Data.
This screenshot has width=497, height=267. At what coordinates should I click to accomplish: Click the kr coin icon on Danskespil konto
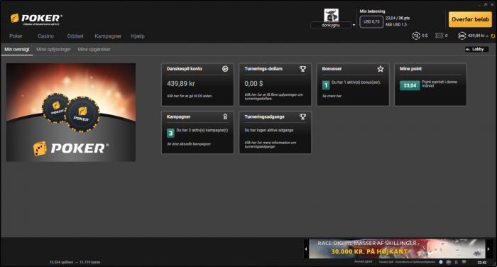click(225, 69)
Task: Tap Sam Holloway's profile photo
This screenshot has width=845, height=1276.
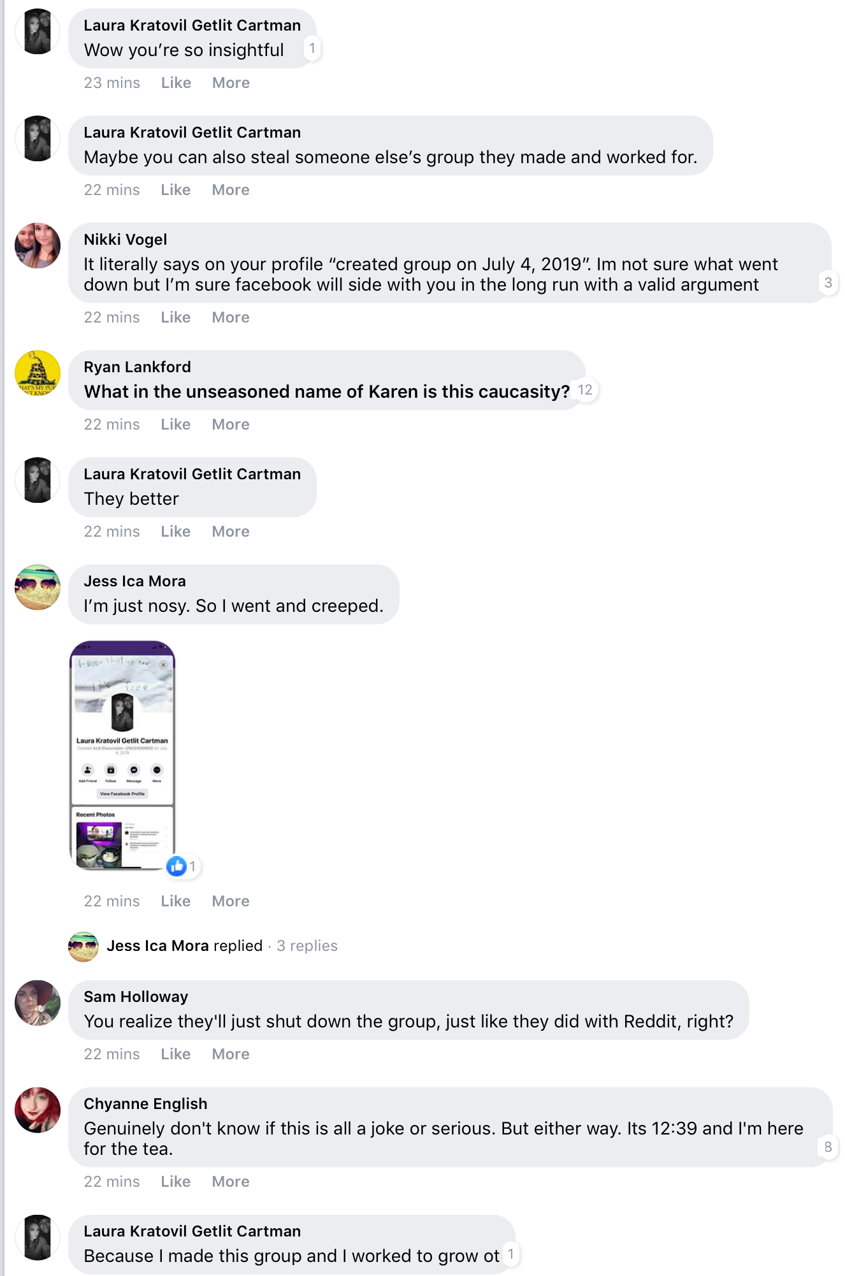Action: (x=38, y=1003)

Exercise details.
Find the line that contains "Task: Tap Sam Holloway's profile photo". Reproduce it and every later line of the records exactly, minus the pictures.

Written reply.
Task: Tap Sam Holloway's profile photo
This screenshot has width=845, height=1276.
Action: (x=38, y=1003)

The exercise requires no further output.